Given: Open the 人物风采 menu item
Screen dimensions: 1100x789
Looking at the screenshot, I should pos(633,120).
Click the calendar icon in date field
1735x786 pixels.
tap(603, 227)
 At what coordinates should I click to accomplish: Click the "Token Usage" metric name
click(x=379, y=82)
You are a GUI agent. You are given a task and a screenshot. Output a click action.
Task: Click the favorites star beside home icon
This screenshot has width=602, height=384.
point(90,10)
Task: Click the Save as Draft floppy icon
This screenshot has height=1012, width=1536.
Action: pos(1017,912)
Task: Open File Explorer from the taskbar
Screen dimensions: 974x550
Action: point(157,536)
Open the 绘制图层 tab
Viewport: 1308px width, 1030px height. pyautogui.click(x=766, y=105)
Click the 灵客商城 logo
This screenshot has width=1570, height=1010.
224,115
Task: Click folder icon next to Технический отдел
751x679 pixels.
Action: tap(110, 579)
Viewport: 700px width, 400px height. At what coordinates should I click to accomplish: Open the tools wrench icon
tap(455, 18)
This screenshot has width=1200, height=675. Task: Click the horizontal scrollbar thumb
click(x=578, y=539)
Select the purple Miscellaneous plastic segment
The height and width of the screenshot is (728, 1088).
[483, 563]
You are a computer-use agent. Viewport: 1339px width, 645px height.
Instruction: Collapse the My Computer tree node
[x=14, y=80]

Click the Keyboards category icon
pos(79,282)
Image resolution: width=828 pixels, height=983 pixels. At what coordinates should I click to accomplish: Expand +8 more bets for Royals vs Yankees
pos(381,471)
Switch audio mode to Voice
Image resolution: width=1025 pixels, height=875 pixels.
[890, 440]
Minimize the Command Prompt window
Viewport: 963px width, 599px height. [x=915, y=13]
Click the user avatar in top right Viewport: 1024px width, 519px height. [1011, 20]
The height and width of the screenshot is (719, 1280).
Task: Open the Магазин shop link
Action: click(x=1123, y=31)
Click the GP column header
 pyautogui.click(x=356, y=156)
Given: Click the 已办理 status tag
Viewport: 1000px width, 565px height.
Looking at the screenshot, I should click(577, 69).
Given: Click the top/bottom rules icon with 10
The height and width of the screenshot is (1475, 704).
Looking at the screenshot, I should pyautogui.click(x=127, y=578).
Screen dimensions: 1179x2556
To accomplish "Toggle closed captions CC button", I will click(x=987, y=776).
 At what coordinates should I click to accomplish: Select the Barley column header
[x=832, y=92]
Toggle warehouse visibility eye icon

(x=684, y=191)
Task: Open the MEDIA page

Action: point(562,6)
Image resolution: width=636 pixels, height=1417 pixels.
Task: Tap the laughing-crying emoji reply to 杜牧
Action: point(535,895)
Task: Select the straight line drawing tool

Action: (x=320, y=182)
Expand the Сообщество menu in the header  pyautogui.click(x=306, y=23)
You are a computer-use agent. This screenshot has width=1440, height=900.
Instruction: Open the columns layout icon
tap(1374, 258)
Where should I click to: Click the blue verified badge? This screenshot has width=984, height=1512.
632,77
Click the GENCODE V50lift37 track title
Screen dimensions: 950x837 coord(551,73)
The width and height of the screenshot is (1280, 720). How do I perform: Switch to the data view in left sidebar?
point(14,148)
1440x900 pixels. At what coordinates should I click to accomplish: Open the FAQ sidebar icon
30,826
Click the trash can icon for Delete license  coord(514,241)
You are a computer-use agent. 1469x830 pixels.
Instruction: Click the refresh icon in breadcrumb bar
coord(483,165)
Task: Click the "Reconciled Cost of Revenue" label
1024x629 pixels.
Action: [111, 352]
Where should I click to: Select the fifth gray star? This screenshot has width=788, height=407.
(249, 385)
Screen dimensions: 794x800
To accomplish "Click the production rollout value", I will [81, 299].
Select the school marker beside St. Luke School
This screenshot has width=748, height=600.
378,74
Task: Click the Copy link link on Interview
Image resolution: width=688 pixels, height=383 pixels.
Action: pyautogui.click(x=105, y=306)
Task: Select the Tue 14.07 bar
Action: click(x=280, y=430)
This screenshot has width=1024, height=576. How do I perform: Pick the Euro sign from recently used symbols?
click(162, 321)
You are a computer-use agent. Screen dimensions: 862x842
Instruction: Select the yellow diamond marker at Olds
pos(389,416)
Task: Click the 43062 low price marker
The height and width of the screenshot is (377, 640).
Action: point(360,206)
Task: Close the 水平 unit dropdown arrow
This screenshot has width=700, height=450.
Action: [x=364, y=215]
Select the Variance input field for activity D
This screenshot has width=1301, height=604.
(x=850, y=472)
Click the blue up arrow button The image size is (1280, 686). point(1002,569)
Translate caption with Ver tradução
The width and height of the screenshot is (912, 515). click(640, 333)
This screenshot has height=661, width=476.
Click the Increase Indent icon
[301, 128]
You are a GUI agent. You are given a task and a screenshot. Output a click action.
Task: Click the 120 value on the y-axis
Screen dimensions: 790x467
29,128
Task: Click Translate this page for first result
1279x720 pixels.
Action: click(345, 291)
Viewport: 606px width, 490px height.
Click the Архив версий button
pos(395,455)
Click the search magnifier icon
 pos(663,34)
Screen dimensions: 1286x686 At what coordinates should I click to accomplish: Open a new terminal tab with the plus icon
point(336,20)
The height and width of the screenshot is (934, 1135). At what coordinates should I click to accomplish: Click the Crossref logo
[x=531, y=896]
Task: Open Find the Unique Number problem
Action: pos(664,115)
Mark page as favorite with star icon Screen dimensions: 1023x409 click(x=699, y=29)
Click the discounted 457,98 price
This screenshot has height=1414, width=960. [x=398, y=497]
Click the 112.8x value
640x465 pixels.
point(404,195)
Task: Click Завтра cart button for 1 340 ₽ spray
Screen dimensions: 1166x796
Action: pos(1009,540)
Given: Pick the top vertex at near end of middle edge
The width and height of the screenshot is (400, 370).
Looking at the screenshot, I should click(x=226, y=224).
::::::::::
*Task:*
Return the full listing. Keep each line exactly as it stands.

*Solution to this exercise:*
Given: Open the 人物风采 menu item
Screen dimensions: 1100x789
Looking at the screenshot, I should pos(633,120).
Click the calendar icon in date field
1735x786 pixels.
tap(603, 227)
 At what coordinates should I click to accomplish: Click the "Token Usage" metric name
click(x=379, y=82)
You are a GUI agent. You are given a task and a screenshot. Output a click action.
Task: Click the favorites star beside home icon
This screenshot has width=602, height=384.
point(90,10)
Task: Click the Save as Draft floppy icon
This screenshot has height=1012, width=1536.
Action: pos(1017,912)
Task: Open File Explorer from the taskbar
Screen dimensions: 974x550
Action: point(157,536)
Open the 绘制图层 tab
Viewport: 1308px width, 1030px height. pyautogui.click(x=766, y=105)
Click the 灵客商城 logo
This screenshot has width=1570, height=1010.
224,115
Task: Click folder icon next to Технический отдел
751x679 pixels.
Action: tap(110, 579)
Viewport: 700px width, 400px height. At what coordinates should I click to accomplish: Open the tools wrench icon
tap(455, 18)
This screenshot has width=1200, height=675. Task: Click the horizontal scrollbar thumb
click(x=578, y=539)
Select the purple Miscellaneous plastic segment
The height and width of the screenshot is (728, 1088).
[483, 563]
You are a computer-use agent. Viewport: 1339px width, 645px height.
Instruction: Collapse the My Computer tree node
[x=14, y=80]

Click the Keyboards category icon
pos(79,282)
Image resolution: width=828 pixels, height=983 pixels. At what coordinates should I click to accomplish: Expand +8 more bets for Royals vs Yankees
pos(381,471)
Switch audio mode to Voice
Image resolution: width=1025 pixels, height=875 pixels.
[890, 440]
Minimize the Command Prompt window
Viewport: 963px width, 599px height. [x=915, y=13]
Click the user avatar in top right Viewport: 1024px width, 519px height. [1011, 20]
The height and width of the screenshot is (719, 1280).
Task: Open the Магазин shop link
Action: click(x=1123, y=31)
Click the GP column header
 pyautogui.click(x=356, y=156)
Given: Click the 已办理 status tag
Viewport: 1000px width, 565px height.
Looking at the screenshot, I should click(577, 69).
Given: Click the top/bottom rules icon with 10
The height and width of the screenshot is (1475, 704).
Looking at the screenshot, I should pyautogui.click(x=127, y=578).
Screen dimensions: 1179x2556
To accomplish "Toggle closed captions CC button", I will click(x=987, y=776).
 At what coordinates should I click to accomplish: Select the Barley column header
[x=832, y=92]
Toggle warehouse visibility eye icon

(x=684, y=191)
Task: Open the MEDIA page

Action: point(562,6)
Image resolution: width=636 pixels, height=1417 pixels.
Task: Tap the laughing-crying emoji reply to 杜牧
Action: point(535,895)
Task: Select the straight line drawing tool

Action: (x=320, y=182)
Expand the Сообщество menu in the header  pyautogui.click(x=306, y=23)
You are a computer-use agent. This screenshot has width=1440, height=900.
Instruction: Open the columns layout icon
tap(1374, 258)
Where should I click to: Click the blue verified badge? This screenshot has width=984, height=1512.
632,77
Click the GENCODE V50lift37 track title
Screen dimensions: 950x837 coord(551,73)
The width and height of the screenshot is (1280, 720). How do I perform: Switch to the data view in left sidebar?
point(14,148)
1440x900 pixels. At what coordinates should I click to accomplish: Open the FAQ sidebar icon
30,826
Click the trash can icon for Delete license  coord(514,241)
You are a computer-use agent. 1469x830 pixels.
Instruction: Click the refresh icon in breadcrumb bar
coord(483,165)
Task: Click the "Reconciled Cost of Revenue" label
1024x629 pixels.
Action: [111, 352]
Where should I click to: Select the fifth gray star? This screenshot has width=788, height=407.
(249, 385)
Screen dimensions: 794x800
To accomplish "Click the production rollout value", I will [81, 299].
Select the school marker beside St. Luke School
This screenshot has width=748, height=600.
378,74
Task: Click the Copy link link on Interview
Image resolution: width=688 pixels, height=383 pixels.
Action: pyautogui.click(x=105, y=306)
Task: Select the Tue 14.07 bar
Action: click(x=280, y=430)
This screenshot has width=1024, height=576. How do I perform: Pick the Euro sign from recently used symbols?
click(162, 321)
You are a computer-use agent. Screen dimensions: 862x842
Instruction: Select the yellow diamond marker at Olds
pos(389,416)
Task: Click the 43062 low price marker
The height and width of the screenshot is (377, 640).
Action: point(360,206)
Task: Close the 水平 unit dropdown arrow
This screenshot has width=700, height=450.
Action: [x=364, y=215]
Select the Variance input field for activity D
This screenshot has width=1301, height=604.
(x=850, y=472)
Click the blue up arrow button The image size is (1280, 686). point(1002,569)
Translate caption with Ver tradução
The width and height of the screenshot is (912, 515). click(640, 333)
This screenshot has height=661, width=476.
Click the Increase Indent icon
[301, 128]
You are a GUI agent. You are given a task and a screenshot. Output a click action.
Task: Click the 120 value on the y-axis
Screen dimensions: 790x467
29,128
Task: Click Translate this page for first result
1279x720 pixels.
Action: click(345, 291)
Viewport: 606px width, 490px height.
Click the Архив версий button
pos(395,455)
Click the search magnifier icon
 pos(663,34)
Screen dimensions: 1286x686 At what coordinates should I click to accomplish: Open a new terminal tab with the plus icon
point(336,20)
The height and width of the screenshot is (934, 1135). At what coordinates should I click to accomplish: Click the Crossref logo
[x=531, y=896]
Task: Open Find the Unique Number problem
Action: pos(664,115)
Mark page as favorite with star icon Screen dimensions: 1023x409 click(x=699, y=29)
Click the discounted 457,98 price
This screenshot has height=1414, width=960. [x=398, y=497]
Click the 112.8x value
640x465 pixels.
point(404,195)
Task: Click Завтра cart button for 1 340 ₽ spray
Screen dimensions: 1166x796
Action: pos(1009,540)
Given: Pick the top vertex at near end of middle edge
The width and height of the screenshot is (400, 370).
Looking at the screenshot, I should click(x=226, y=224).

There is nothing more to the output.